*WORK TASK*
Exactly and only the lines from the first entry through the line with "You are a GUI" should be copied, both ends included, with no pictures.

*DATA SHOWN*

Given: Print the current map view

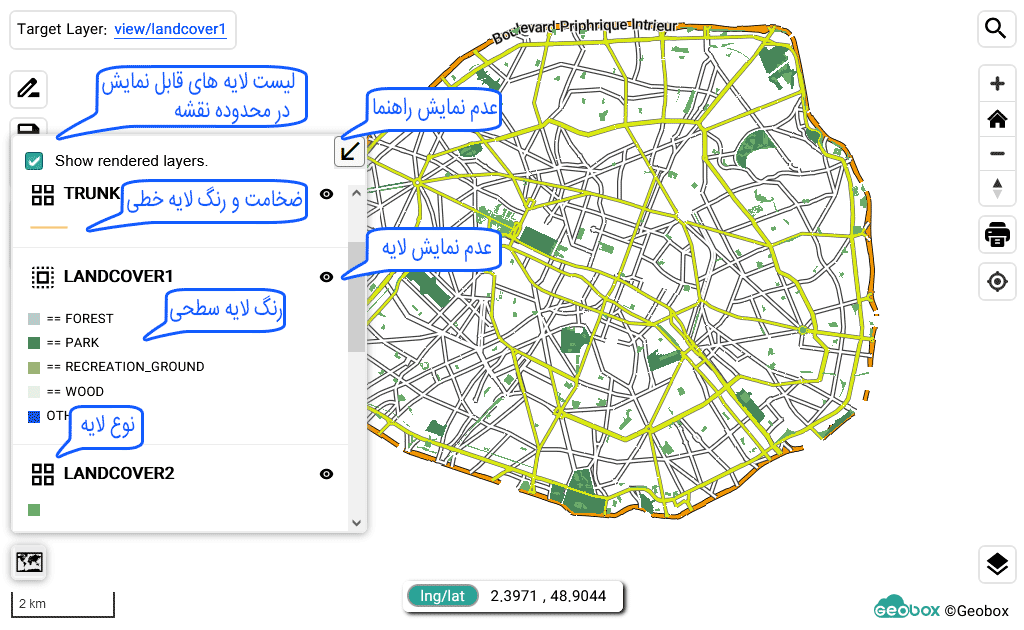Looking at the screenshot, I should point(996,235).
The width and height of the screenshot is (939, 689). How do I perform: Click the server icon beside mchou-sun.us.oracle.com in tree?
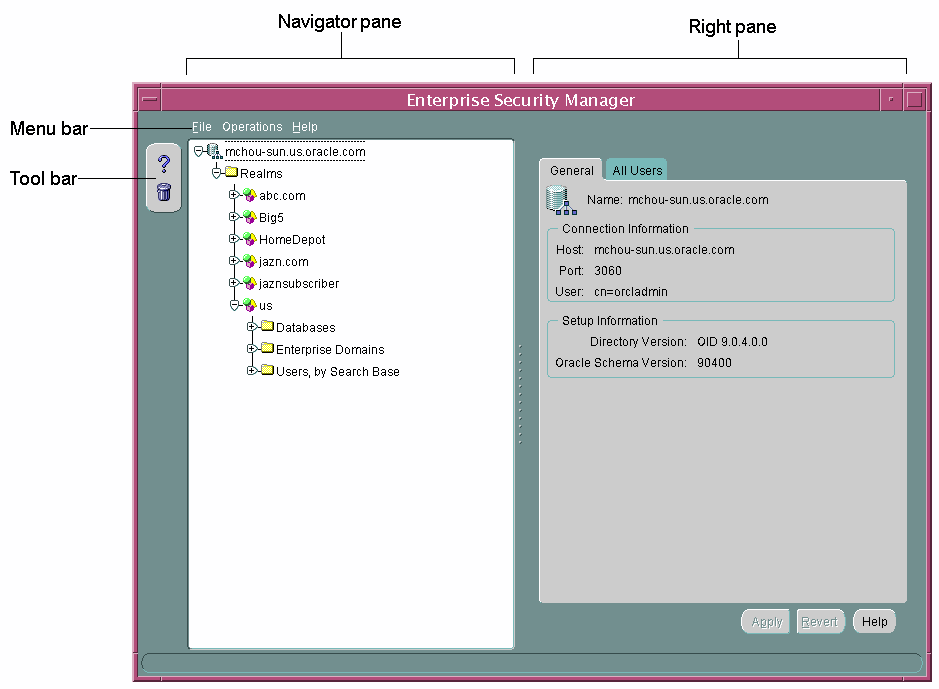[x=215, y=152]
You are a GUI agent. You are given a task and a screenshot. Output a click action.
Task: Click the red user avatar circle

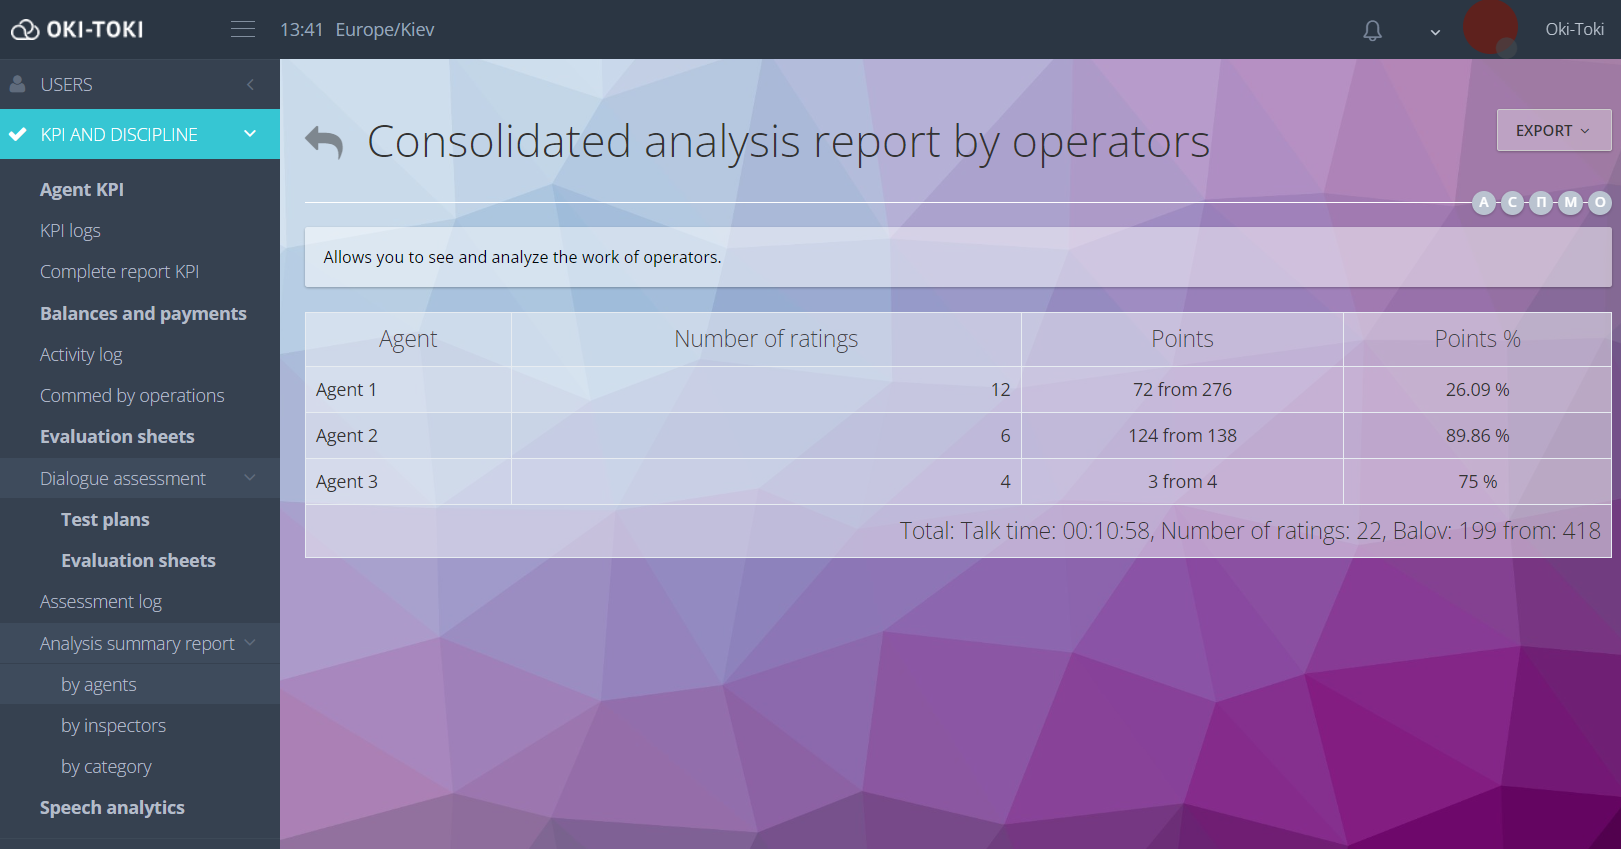(1489, 28)
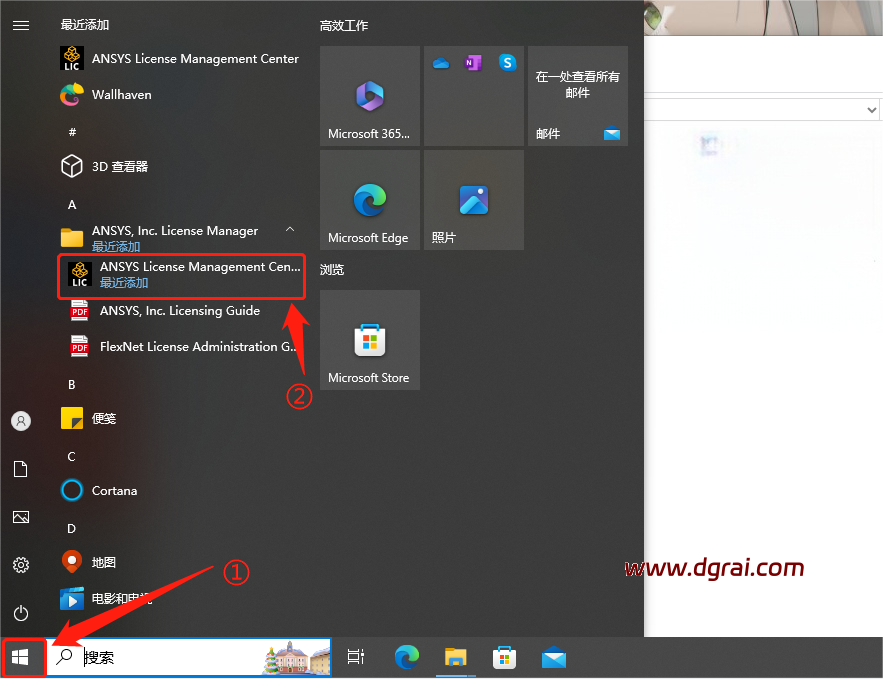Open the dropdown in the background window
The width and height of the screenshot is (883, 679).
point(871,109)
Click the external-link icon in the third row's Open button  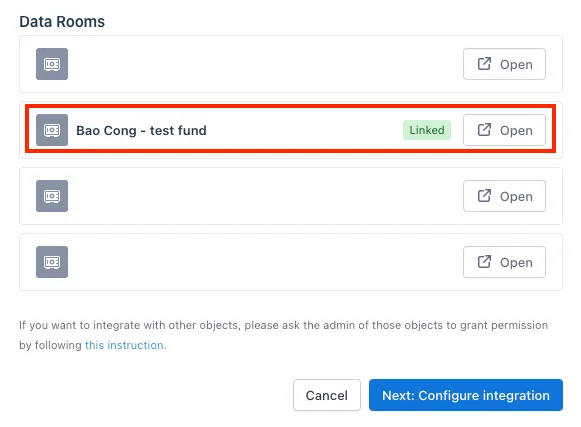484,196
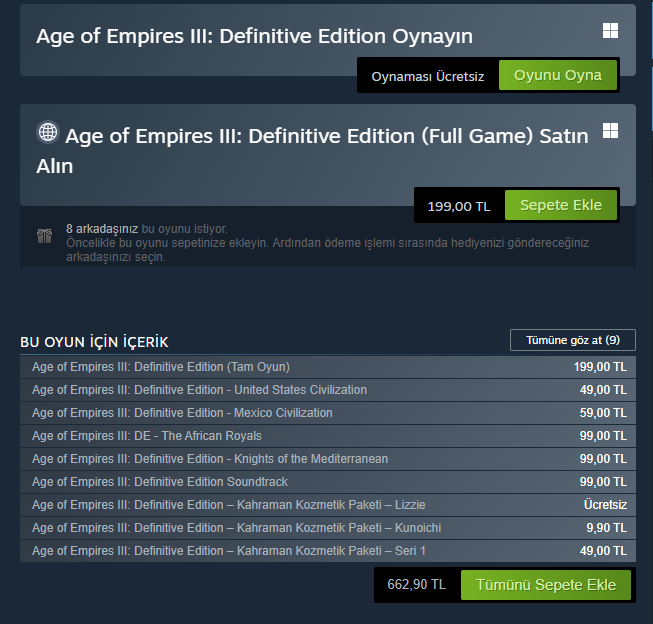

*YOUR RESPONSE*
Given: Print the current map view

Looking at the screenshot, I should point(996,235).
The width and height of the screenshot is (939, 689). How do I perform: Click the server icon beside mchou-sun.us.oracle.com in tree?
[x=215, y=152]
You are a GUI agent. You are given a task and a screenshot. Output a click action.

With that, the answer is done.